Semester Grading Policy

In general, students are graded on an individual basis; that is, there is no "curve." This stems from a basic philosophical stand on my part that your earn grades not lose points. It is my view that you should be given credit for what you do not penalized for what you did not do. This is sometimes called earned value rather than grades.

In developing the grading structure for a specific class, I generally consider two issues: what experiences should the students be exposed to and what professional values should I reward. That attitude is most likely the one your boss will have. In general, I place a high value on class participation and logical excellence.

For the most part, I try to avoid any form of meaningless testing. I consider the ancient technique of the "one hour quiz" as probably a waste of your time and certainly a waste of my and the grader's time.
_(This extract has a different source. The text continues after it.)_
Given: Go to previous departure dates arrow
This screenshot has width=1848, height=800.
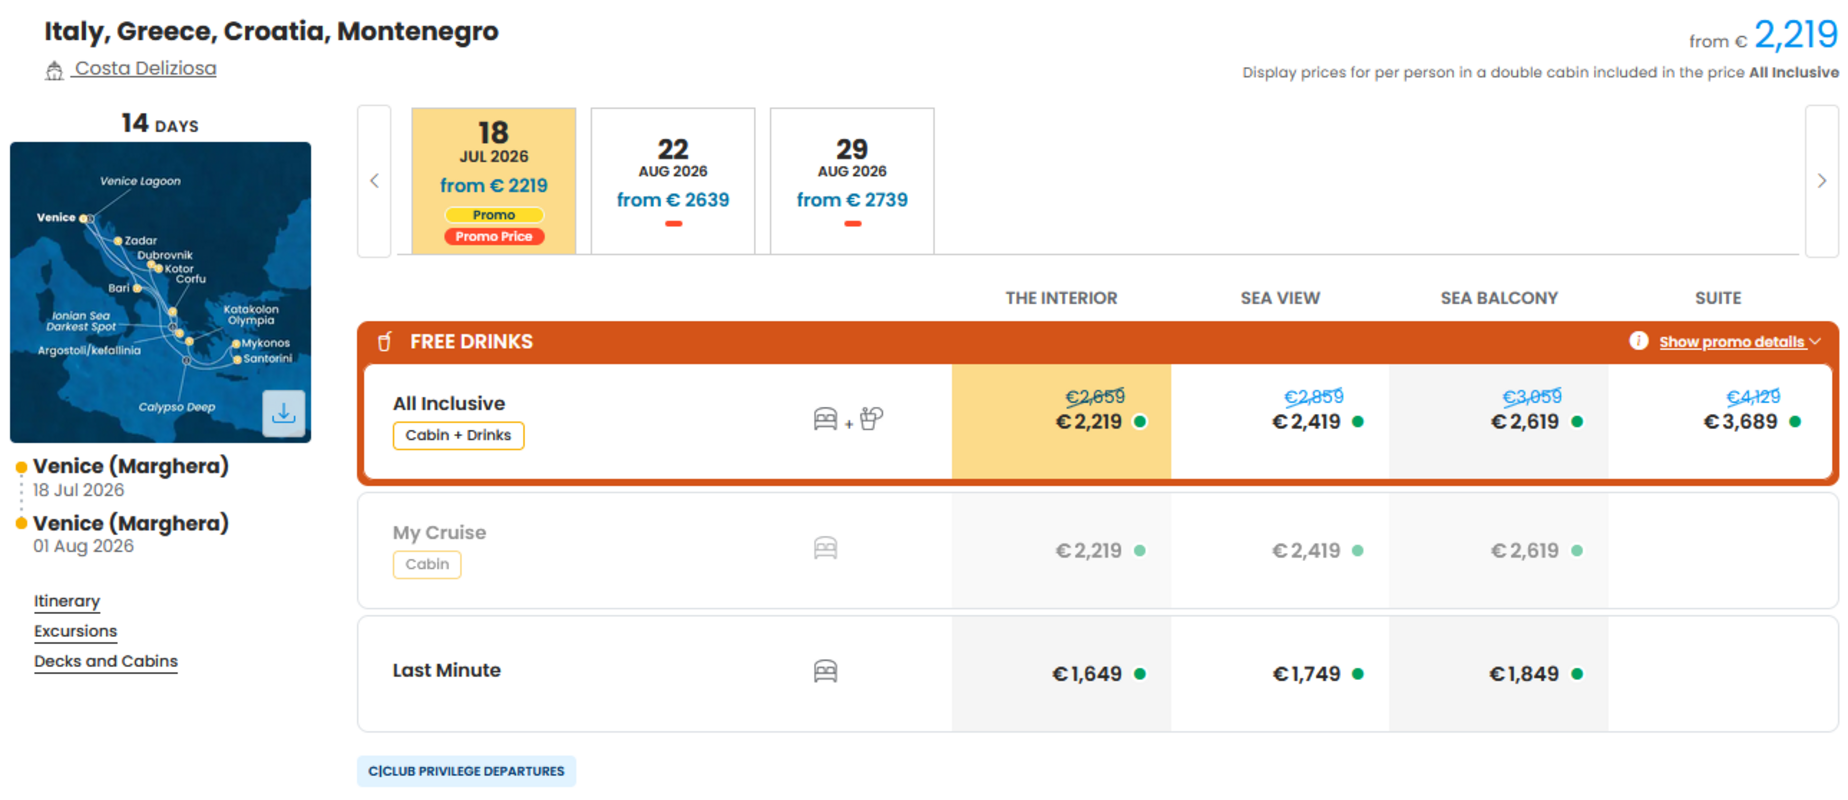Looking at the screenshot, I should (374, 181).
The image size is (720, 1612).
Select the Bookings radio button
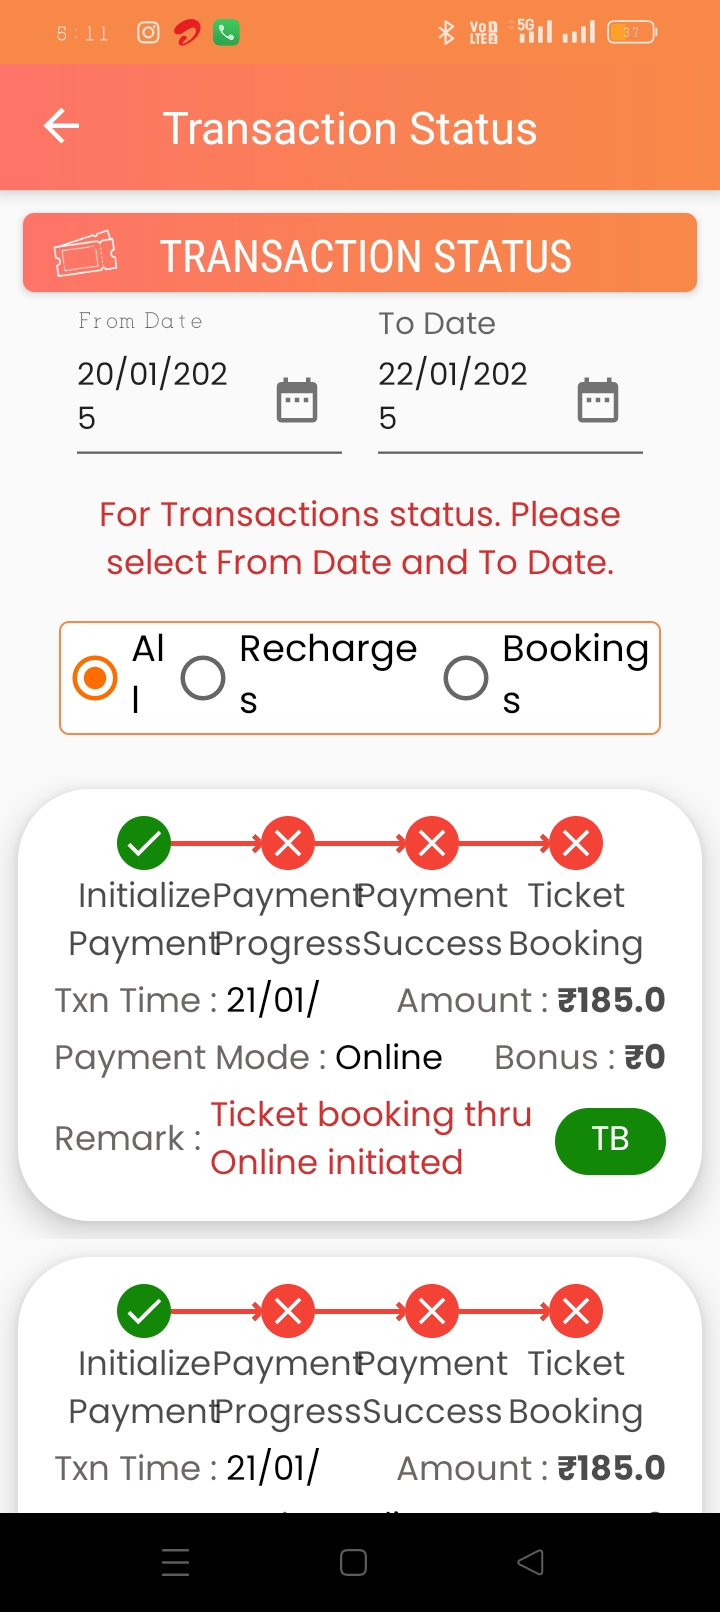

I have a policy usually called performance-based assessment. In most classes, this means that you will be required to design, implement, and test programs that solve problems. I choose problems that require you to solve the problem, not just implement a given solution.

I place great value on your ability to both implement and test your code. Professionally, these two issues are critical. You will almost always earn more value by producing a crash-proof program than you will earn by some clever, fast, wrong algorithm.

Based on these general comments, the basic grading scheme is below

Participation

My teaching pedagogy demands that you come to class prepared to discuss the issues raised either in previous classes or in your required reading. Therefore, daily participation is as important as handing in code. The effective method for computing participation is that we total all the points that were made available and divide that into the points you earned.

In some classes, there are groups. In those classes, a small portion of the participation grade is used to reward you for participation: your groupmates will grade you.

Programs

Programming is a skill like riding a bicycle. You learned these skills in the first year of your university education. I don't see that your coding skills are an issue in this class and therefore I don't reward programming alone. I reward two things: design and correctness. Note: how fast or cute your program seems to be is not an issue here. Correctness is!

Final Exams

The University requires a final exam in all undergraduate courses (I consider 600-level courses undergrad in this case). I do give exemptions but the policy is stringent. By definition, an exemption means an "A". I set the standard because I'm giving out "A"s without seeing all the work. My general approach is that those who do continuous good work should be exempted.